Published on Feb. 25, 2017 in Nucleic Acids Res volume 45.
PubMed ID: 27903914
Abstract:
The KEOPS/EKC complex is a tRNA modification complex involved in the biosynthesis of N(6)-threonylcarbamoyladenosine (t(6)A), a universally conserved tRNA modification found on ANN-codon recognizing tRNAs. In archaea and eukaryotes, KEOPS is composed of OSGEP/Kae1, PRPK/Bud32, TPRKB/Cgi121 and LAGE3/Pcc1. In fungi, KEOPS contains an additional subunit, Gon7, whose orthologs outside of fungi, if existent, remain unidentified. In addition to displaying defective t(6)A biosynthesis, Saccharomyces cerevisiae strains harboring KEOPS mutations are compromised for telomere homeostasis, growth and transcriptional co-activation.
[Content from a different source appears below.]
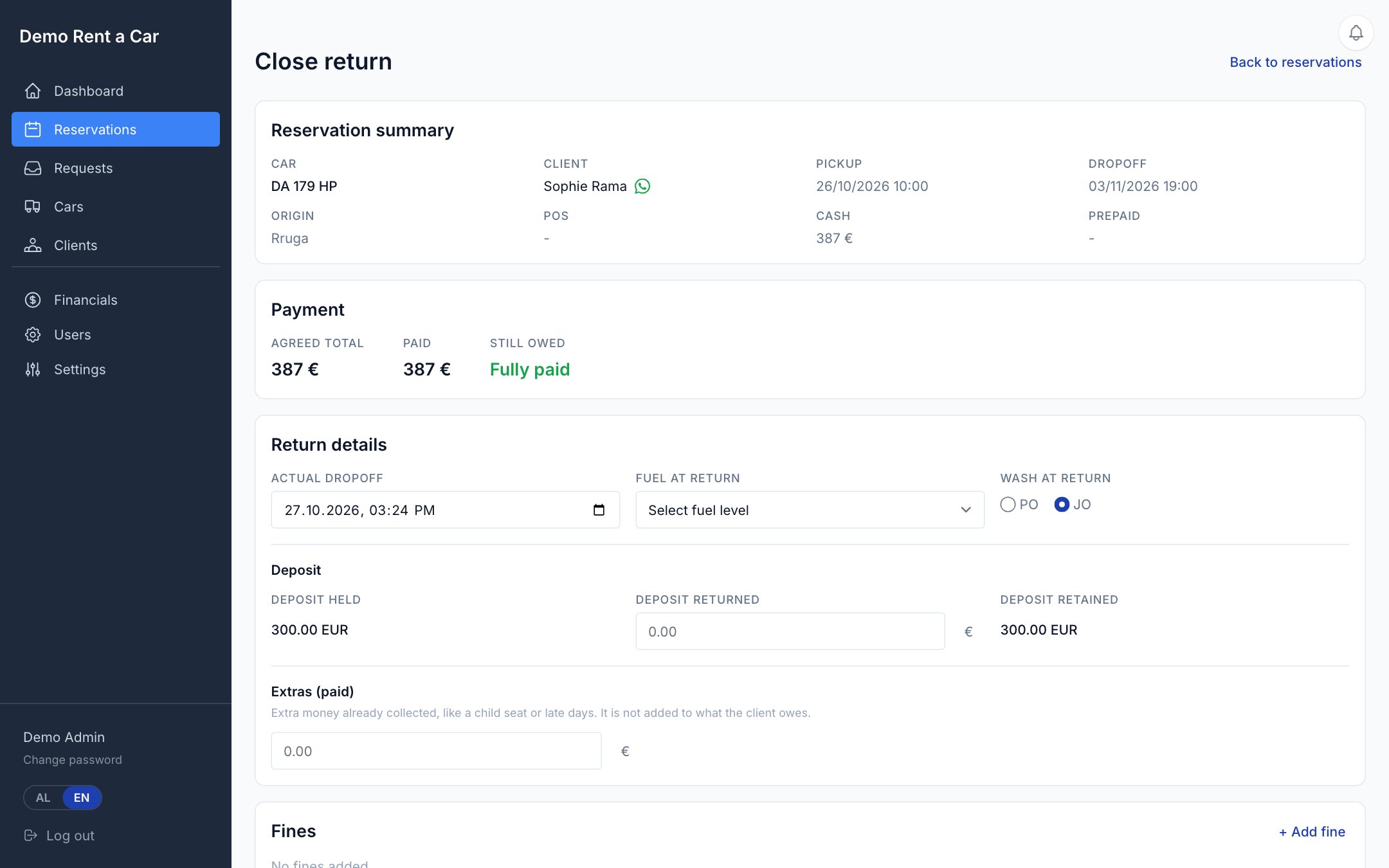Click the Financials dollar icon
Viewport: 1389px width, 868px height.
tap(33, 300)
To identify a Gon7 ortholog in multicellular eukaryotes as well as to uncover KEOPS-interacting proteins that may link t(6)A biosynthesis to the diverse set of KEOPS mutant phenotypes, we conducted a proteomic analysis of human KEOPS. This work identified 152 protein interactors, one of which, C14ORF142, interacted strongly with all four KEOPS subunits, suggesting that it may be a core component of human KEOPS. Further characterization of C14ORF142 revealed that it shared a number of biophysical and biochemical features with fungal Gon7, suggesting that C14ORF142 is the human ortholog of Gon7. In addition, our proteomic analysis identified specific interactors for different KEOPS subcomplexes, hinting that individual KEOPS subunits may have additional functions outside of t(6)A biosynthesis.